Maybe you and I are amongst the lucky ones, who get a diagnosis in time to take preventative action, before the damage progresses further? Good luck!
The only way to establish a diagnosis of bronchiectasis is to have a CAT scan of the lungs.
LP has given a good answer sueysue. There are no different types of bronchiectasis just varying degrees of severity. I am sure this will show up on your ct scan and you can then discuss treatment x
There are and stages.a ct scan is needed to diagnose it
good day i hadve got newmoaner i cant spell it propley bronical problems asma / copd all over the period of years all started 2012 tracky in kneck there nothing they can do told me just get on with your life best way you can mghoust rider
you need a ct scan to confirm my sputum showed nothing
Yes so I gather now. Thanks x
As Littlepom says... Currently, the most effective test available to diagnose bronchiectasis is called a high-resolution CT (HRCT) scan. A HRCT scan involves taking several X-rays of your chest at slightly different angles. A computer is then used to put all the images together.
Diagnosis: bronchiectasis - NHSnhs.uk › Health A to Z › Bronchiectasis
So talk to your clinician about a test.
I also agree with most of Littlepom has to say on the subject; sometimes I think I know more than the GP and rely far more on my COPD team despite the fact that bronchiectasis for some bizarre reason is NOT included in the COPD umbrella despite being chronic, obstructive and pulmonary!
I’ve read all people saying about bronciestasis.

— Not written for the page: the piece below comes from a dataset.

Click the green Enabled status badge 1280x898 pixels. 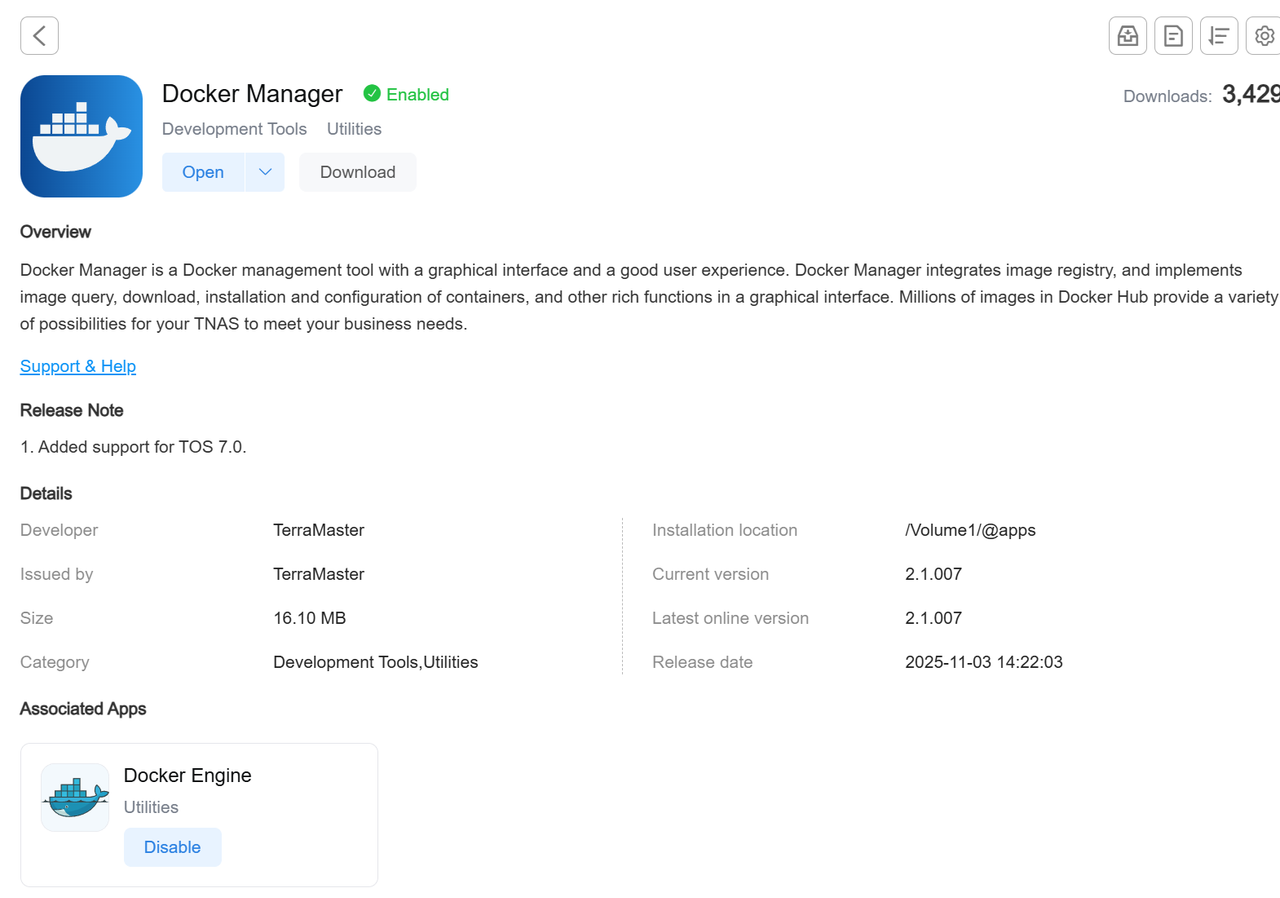(x=405, y=94)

I was born with PCD, and my little hair like things that line our lungs, cilia, that are supposed to wave about are immobile. I was diagnosed with Bronchiestasis age 32, taught how to do postural drainage, that I relied on for 50 years, together with keeping antibiotics in hand for when necessary. It’s only in last few years that’s it’s been more of problem, had to find a knowledgeable consultant, who prescribed nebuliser and spirometer. Though NHS supposed to do physio, not available in Midlands, so I pay for twice weekly respiratory physio, make big difference. When diagnosed was told to have sedentary life, sit and look elegant, but with two young children this was impossible. No know that what told to do was very wrong. Best wishes.